Crimson sourit. « Menteur. » Sur un coup de tête, elle lui écrase les joues, terriblement amusée par l'expression incrédule qu'il lui donne en retour. « Tu aimes ça. Je peux le dire. C'est adorable. »

« Crimson, beurk. Arrête. » proteste-t-il, rouge vif maintenant, toujours aussi facile à rougir. Il fixe le plafond, évitant ses yeux comme il le fait toujours quand il est gêné. Elle s'adoucit, a pitié de lui, frotte ses pouces de manière apaisante le long de ses pommettes.

« Détends-toi. Je le pense dans le bon sens. » Le rassure-t-elle, se lève sur la pointe des pieds pour l'embrasser. Il l'embrasse en retour immédiatement, ses mains se déplaçant pour se poser sur sa taille. Même après toutes ces années, cela lui fait encore un peu tourner la tête, fait battre son cœur.

Quand elle s'éloigne, il sourit, et cela la fait sourire aussi, insupportablement affectueusement.

"... J'ai mis du rouge à lèvres sur toi." Elle l'informe après un moment, et son sourire se transforme immédiatement en un froncement de sourcils réprimandant.

"Wow, Crimson." Il la gronde, s'essuyant aveuglément la bouche et ne réussissant qu'à étaler le rouge à lèvres. Il regarde la tache noire sur le dos de sa main et soupire de résignation. "J'ai encore besoin d'aller aux toilettes."

Gracieusement, elle le laisse prendre, attend même que la porte soit fermée pour rire.

Plus tard dans la nuit, alors qu'elle s'endort, elle le surprend en train de la regarder, un étrange sourire lointain sur le visage.

"Qu'est-ce que tu regardes ?" demande-t-elle, fronçant les sourcils de dégoût. Son sourire s'élargit en réponse.

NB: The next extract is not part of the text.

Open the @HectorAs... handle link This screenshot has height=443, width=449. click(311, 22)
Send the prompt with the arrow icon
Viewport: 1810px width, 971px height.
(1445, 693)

"Tu es mignon aussi. J'aime tes petites queues de cheval."

Crimson lève les yeux au ciel, se rapproche de lui et pose confortablement sa tête contre son torse. « Maintenant, je suis mignonne ? C'est une bonne façon d'utiliser mes propres répliques contre moi, Ennui. »

« Désolé. » Répond-il, sans avoir l'air désolé le moins du monde.

Si ses yeux n'étaient pas déjà fermés, Crimson les aurait à nouveau levés au ciel. Au lieu de cela, elle lève son visage pour déposer un baiser sous son menton et s'endort profondément.